# GOAL OF THE EXERCISE
Convert the lines of the stored entries into a Markdown table, starting at the first line and ending at the line containing "will (479, 63).". Use a No. column for the row number and a Text column for the line, and leave out blank lines.

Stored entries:
--

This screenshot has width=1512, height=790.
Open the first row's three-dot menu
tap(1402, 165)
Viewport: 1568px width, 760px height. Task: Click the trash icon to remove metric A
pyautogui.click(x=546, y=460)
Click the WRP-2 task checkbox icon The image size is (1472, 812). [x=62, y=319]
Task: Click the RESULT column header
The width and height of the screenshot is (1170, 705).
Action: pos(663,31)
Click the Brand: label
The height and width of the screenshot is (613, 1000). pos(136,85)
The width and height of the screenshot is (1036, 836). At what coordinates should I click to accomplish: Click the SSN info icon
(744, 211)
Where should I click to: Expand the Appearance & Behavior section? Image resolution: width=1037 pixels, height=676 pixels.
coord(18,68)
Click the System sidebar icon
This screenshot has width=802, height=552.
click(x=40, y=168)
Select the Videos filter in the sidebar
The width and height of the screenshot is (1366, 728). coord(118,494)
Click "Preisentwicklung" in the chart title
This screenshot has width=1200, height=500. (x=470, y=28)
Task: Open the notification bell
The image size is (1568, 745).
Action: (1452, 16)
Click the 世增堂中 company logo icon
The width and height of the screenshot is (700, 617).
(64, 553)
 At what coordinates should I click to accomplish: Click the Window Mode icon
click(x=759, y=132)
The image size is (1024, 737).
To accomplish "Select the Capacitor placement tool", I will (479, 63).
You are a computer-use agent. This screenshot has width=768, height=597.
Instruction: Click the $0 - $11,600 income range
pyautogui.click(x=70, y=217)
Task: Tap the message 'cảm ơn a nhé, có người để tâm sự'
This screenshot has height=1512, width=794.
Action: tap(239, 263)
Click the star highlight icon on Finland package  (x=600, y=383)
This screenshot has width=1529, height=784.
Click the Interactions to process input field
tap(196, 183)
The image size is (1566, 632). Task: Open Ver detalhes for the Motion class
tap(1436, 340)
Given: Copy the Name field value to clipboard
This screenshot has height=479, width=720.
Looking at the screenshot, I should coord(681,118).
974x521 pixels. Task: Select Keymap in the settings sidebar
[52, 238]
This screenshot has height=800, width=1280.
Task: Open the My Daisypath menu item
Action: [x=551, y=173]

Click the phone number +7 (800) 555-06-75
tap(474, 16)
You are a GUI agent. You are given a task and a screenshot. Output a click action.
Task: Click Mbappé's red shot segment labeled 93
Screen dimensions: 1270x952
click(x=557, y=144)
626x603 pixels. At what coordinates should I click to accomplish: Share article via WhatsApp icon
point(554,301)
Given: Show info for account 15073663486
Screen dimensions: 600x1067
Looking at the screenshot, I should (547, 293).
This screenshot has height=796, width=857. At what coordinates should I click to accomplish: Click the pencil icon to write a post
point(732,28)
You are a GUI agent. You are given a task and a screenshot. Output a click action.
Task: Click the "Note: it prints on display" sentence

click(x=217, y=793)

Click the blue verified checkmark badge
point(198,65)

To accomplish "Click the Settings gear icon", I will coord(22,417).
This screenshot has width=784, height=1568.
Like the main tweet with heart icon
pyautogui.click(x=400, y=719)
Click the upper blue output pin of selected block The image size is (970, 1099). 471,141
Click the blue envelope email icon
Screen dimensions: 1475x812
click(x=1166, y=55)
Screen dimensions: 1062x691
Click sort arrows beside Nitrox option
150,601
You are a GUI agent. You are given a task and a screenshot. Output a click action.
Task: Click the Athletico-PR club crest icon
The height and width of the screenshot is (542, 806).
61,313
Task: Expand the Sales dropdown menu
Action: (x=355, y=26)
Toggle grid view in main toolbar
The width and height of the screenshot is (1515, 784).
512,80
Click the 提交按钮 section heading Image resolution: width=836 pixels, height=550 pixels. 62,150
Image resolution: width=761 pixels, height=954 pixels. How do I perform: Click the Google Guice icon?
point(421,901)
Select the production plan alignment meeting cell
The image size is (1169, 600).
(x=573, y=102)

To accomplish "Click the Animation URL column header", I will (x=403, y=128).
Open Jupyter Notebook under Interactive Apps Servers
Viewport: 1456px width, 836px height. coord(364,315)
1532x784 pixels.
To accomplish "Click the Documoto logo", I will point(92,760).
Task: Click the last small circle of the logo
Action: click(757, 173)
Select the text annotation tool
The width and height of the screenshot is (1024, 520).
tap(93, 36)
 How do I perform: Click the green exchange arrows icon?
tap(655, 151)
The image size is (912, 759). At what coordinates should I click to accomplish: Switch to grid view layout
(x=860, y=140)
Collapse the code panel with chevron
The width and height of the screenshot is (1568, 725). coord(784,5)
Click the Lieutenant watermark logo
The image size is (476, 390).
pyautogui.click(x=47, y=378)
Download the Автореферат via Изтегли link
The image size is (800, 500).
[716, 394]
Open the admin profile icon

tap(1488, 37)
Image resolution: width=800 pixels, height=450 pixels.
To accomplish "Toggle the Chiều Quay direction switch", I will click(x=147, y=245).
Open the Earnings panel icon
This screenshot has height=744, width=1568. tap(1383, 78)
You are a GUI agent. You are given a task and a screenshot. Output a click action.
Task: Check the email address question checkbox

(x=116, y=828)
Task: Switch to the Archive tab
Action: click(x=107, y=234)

--

# COMPLETED TASK
| No. | Text |
|---|---|
| 1 | This screenshot has width=1512, height=790. |
| 2 | Open the first row's three-dot menu |
| 3 | tap(1402, 165) |
| 4 | Viewport: 1568px width, 760px height. Task: Click the trash icon to remove metric A |
| 5 | pyautogui.click(x=546, y=460) |
| 6 | Click the WRP-2 task checkbox icon The image size is (1472, 812). [x=62, y=319] |
| 7 | Task: Click the RESULT column header |
| 8 | The width and height of the screenshot is (1170, 705). |
| 9 | Action: pos(663,31) |
| 10 | Click the Brand: label |
| 11 | The height and width of the screenshot is (613, 1000). pos(136,85) |
| 12 | The width and height of the screenshot is (1036, 836). At what coordinates should I click to accomplish: Click the SSN info icon |
| 13 | (744, 211) |
| 14 | Where should I click to: Expand the Appearance & Behavior section? Image resolution: width=1037 pixels, height=676 pixels. |
| 15 | coord(18,68) |
| 16 | Click the System sidebar icon |
| 17 | This screenshot has width=802, height=552. |
| 18 | click(x=40, y=168) |
| 19 | Select the Videos filter in the sidebar |
| 20 | The width and height of the screenshot is (1366, 728). coord(118,494) |
| 21 | Click "Preisentwicklung" in the chart title |
| 22 | This screenshot has width=1200, height=500. (x=470, y=28) |
| 23 | Task: Open the notification bell |
| 24 | The image size is (1568, 745). |
| 25 | Action: (1452, 16) |
| 26 | Click the 世增堂中 company logo icon |
| 27 | The width and height of the screenshot is (700, 617). |
| 28 | (64, 553) |
| 29 |  At what coordinates should I click to accomplish: Click the Window Mode icon |
| 30 | click(x=759, y=132) |
| 31 | The image size is (1024, 737). |
| 32 | To accomplish "Select the Capacitor placement tool", I will (479, 63). |